"""

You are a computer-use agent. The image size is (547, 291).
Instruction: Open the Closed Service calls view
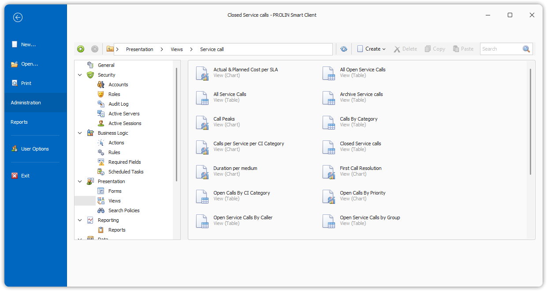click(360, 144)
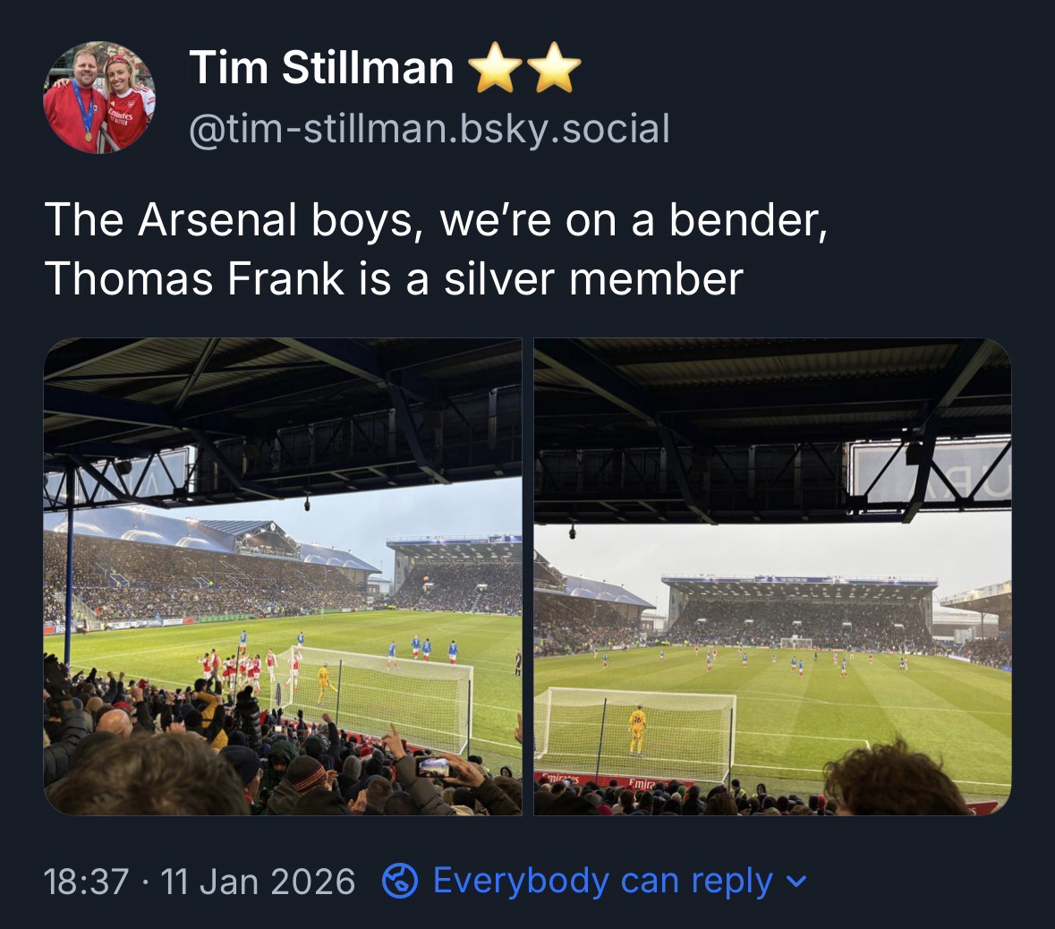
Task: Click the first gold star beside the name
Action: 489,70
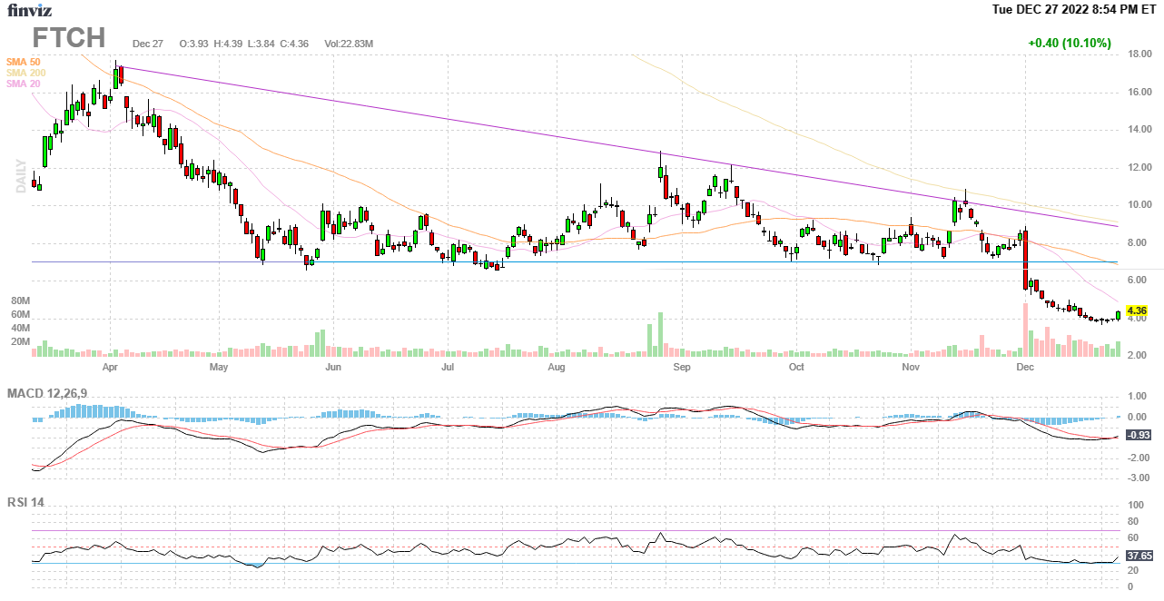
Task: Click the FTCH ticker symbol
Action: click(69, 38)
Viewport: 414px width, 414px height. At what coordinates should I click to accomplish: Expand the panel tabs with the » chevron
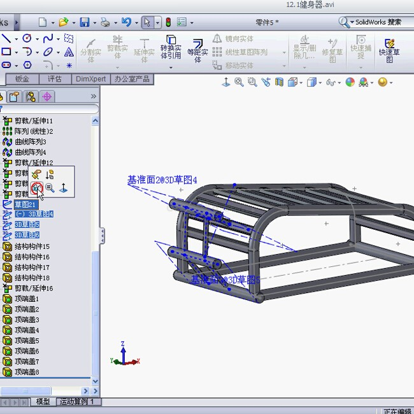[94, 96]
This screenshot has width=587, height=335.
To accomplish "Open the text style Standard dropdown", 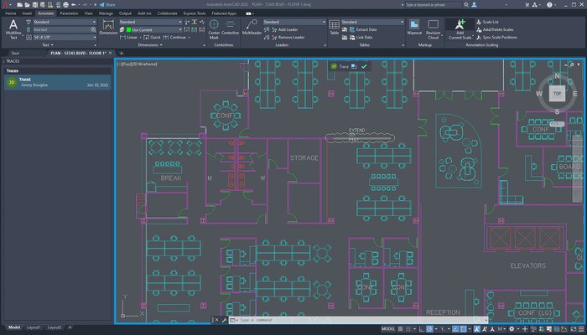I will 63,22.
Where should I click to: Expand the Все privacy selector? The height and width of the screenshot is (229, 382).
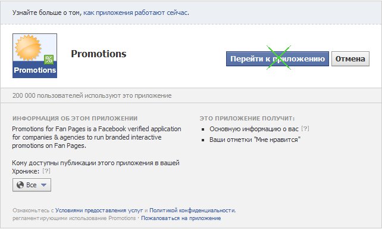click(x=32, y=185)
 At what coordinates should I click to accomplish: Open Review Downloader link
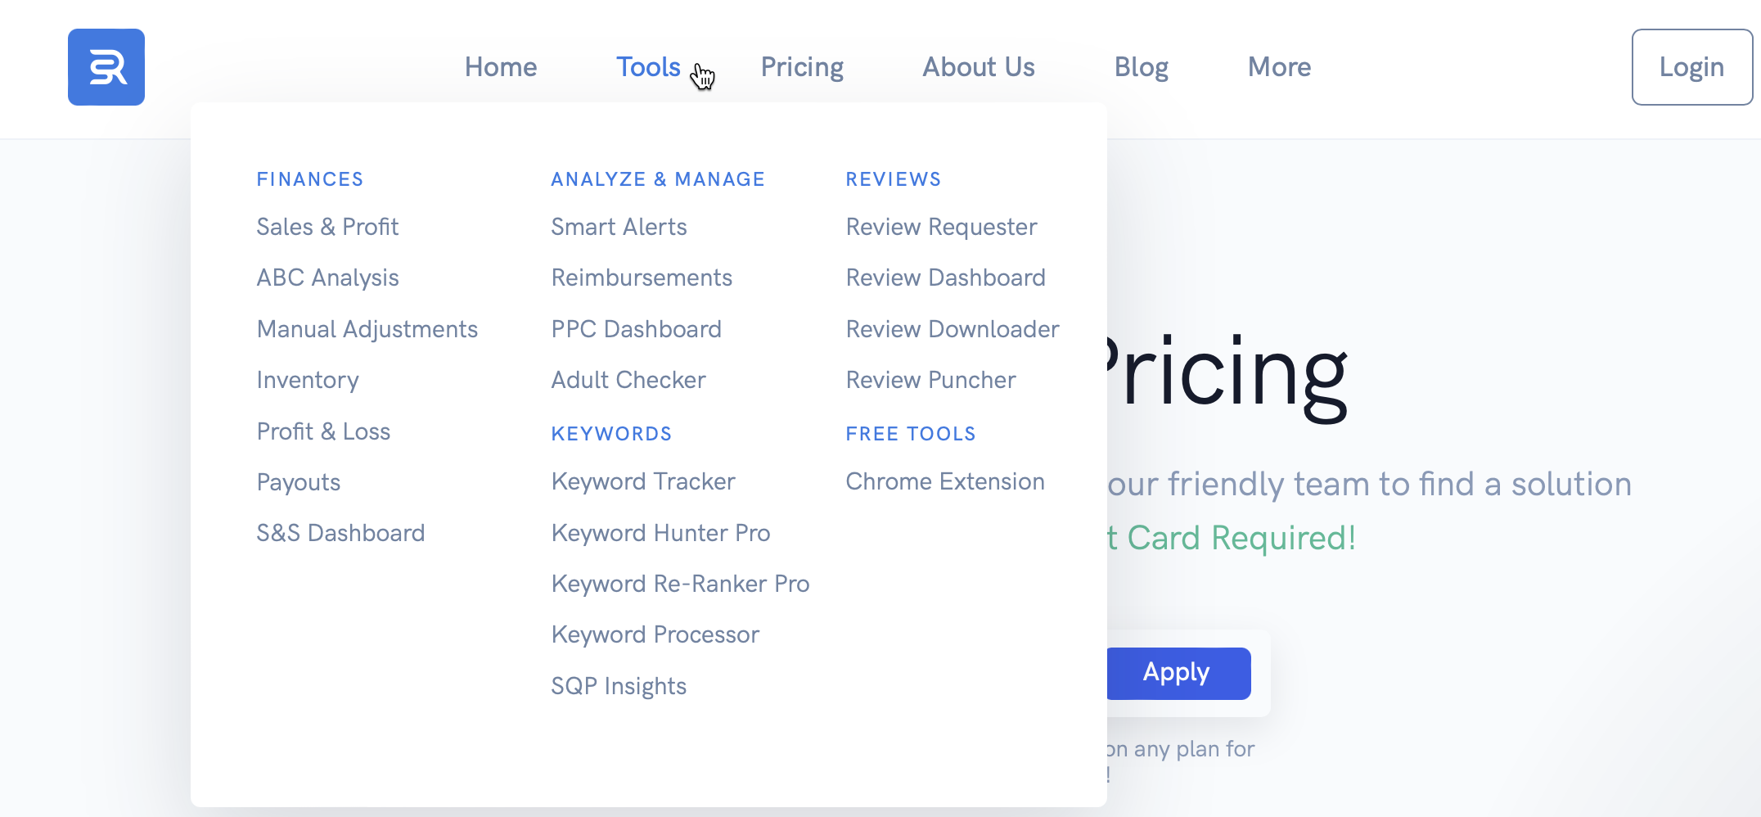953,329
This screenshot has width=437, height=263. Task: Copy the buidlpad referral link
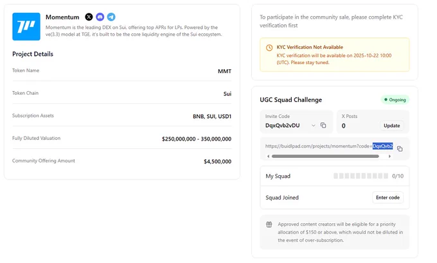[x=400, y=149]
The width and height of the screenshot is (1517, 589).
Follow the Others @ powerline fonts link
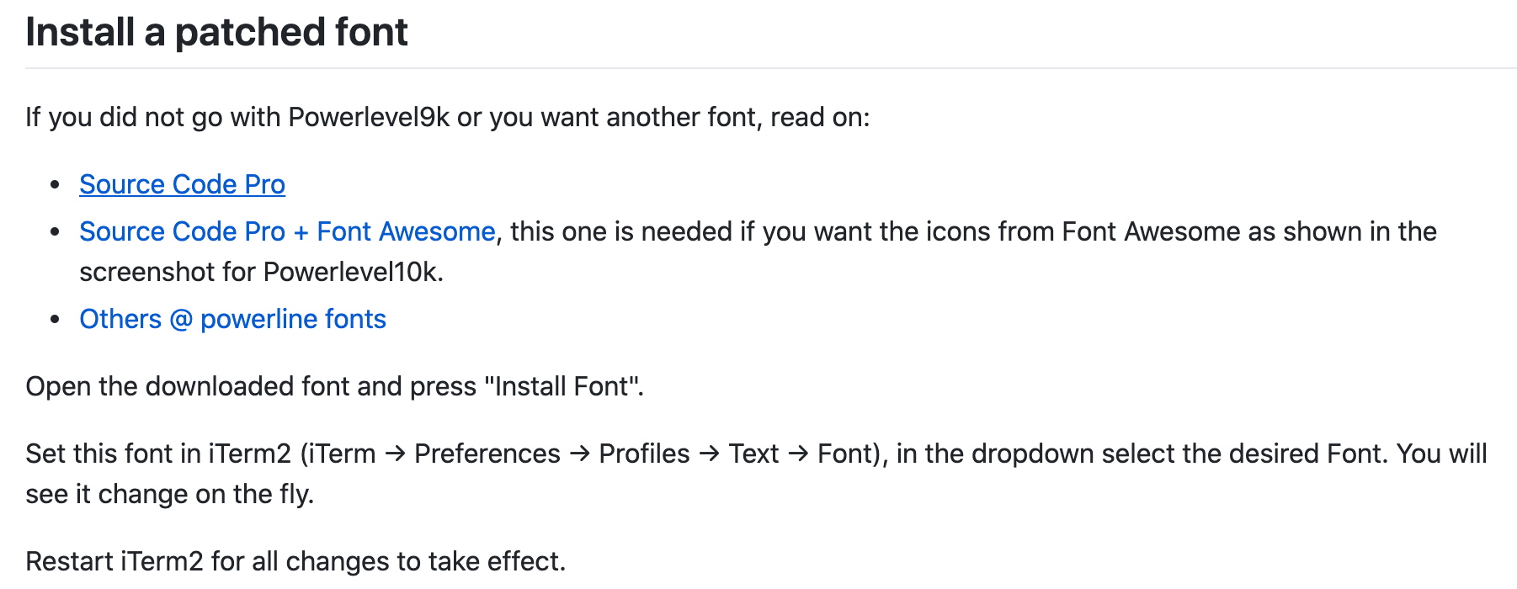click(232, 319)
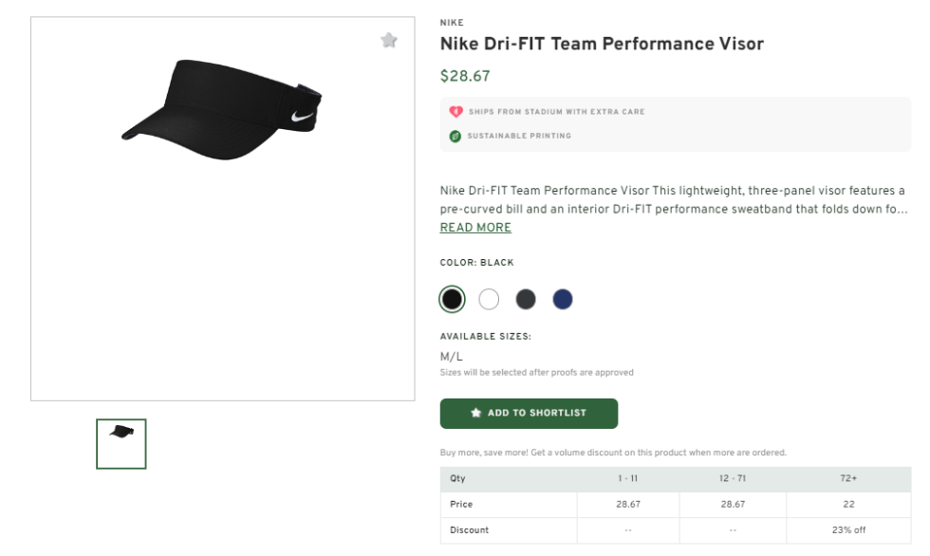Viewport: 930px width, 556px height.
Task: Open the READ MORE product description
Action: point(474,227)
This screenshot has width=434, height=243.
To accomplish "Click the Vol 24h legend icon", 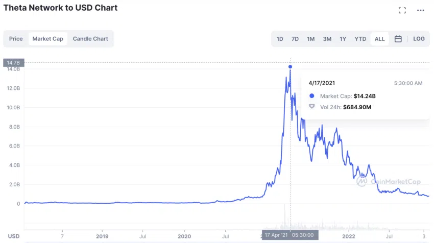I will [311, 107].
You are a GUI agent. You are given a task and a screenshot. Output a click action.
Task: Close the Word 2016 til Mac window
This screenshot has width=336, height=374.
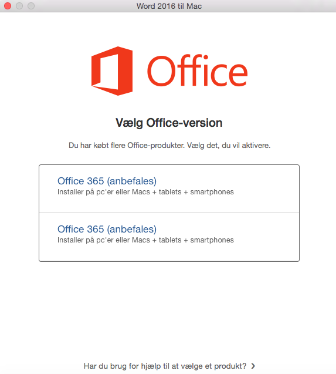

"""

◆ JOB
Rewrite the part that opens with the line containing "You are a GUI" and closes at the end of the items, replacing "window" with "dialog" and keeping everything else unchanged. Leave the pictures out.

◆ ANSWER BELOW
You are a GUI agent. You are given a task and a screenshot. Output a click action.
Task: Close the Word 2016 til Mac dialog
This screenshot has width=336, height=374.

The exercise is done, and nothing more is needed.